Los cinco hombres dejaron la habitación y se dirigieron por el largo pasillo hacia las escaleras del fondo. El coronel encabezaba el grupo junto a uno de sus asistentes, mientras el segundo escoltaba a Santos y Pablo los seguía marcando el paso con toda solemnidad.
Antes de llegar a las escaleras se cruzaron con Perea, que regresaba de los calabozos con el semblante congestionado y absorto en sus pensamientos. El ruido de pasos de la comitiva le alertó justo a tiempo de distinguir los galones y cuadrarse en consecuencia, a lo cual respondió el coronel con un leve gesto de su mano.
Descendieron hasta la última planta, desembocando en una sala circular de la que partían siete galerías de celdas. En el centro de la estancia había un tipo de aspecto simiesco y con uniforme de cabo, el cual se cuadró nada más ver al coronel Parra.
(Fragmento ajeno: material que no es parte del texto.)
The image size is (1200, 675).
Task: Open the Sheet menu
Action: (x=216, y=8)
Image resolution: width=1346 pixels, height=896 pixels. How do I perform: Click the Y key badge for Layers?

―Descanse. Condúzcanos a alguna celda con detenidos de tipo E.
―Muy bien, mi coronel, síganme ―dijo el carcelero al tiempo que sacaba un manojo de llaves de su bolsillo.

Recorrieron una de las galerías a través de un aire denso, irrespirable, hasta detenerse frente a una de las oxidadas puertas. El carcelero la abrió y tras ella se encontraron a una mujer marcada por la tortura, y dos niños de rostro famélico y mirada perdida tendidos en un amplio jergón.

―Bueno, Vargas, cumpla con su deber.

Pablo miró al coronel y después miró a los detenidos. Llamó a ese animal abyecto que dormitaba en lo más profundo de su rencor y lo dejó actuar. Apuntó a la mujer y fue descargando una a una todas las balas contenidas en el cargador de su rifle. Cuando se le acabaron los proyectiles entró en la habitación y aplastó a culatazos las cabezas de los dos niños. Al salir de la habitación cubierto de sangre vio a Santos vomitando, muecas de espanto en las caras de los dos ayudantes del coronel y una media sonrisa de complacencia en la faz de éste.

―Bien hecho, cadete. Eres un soldado de casta.


Más de cuarenta años después, el coronel Pablo Emilio Vargas fue condenado a muerte por la autoría material de doscientos noventa y siete asesinatos, su responsabilidad directa en más de cinco mil, y la complicidad y encubrimiento de otros tantos durante los juicios a los genocidas del depuesto gobierno revolucionario. Sus últimas palabras fueron en recuerdo del coronel Parra, su mentor.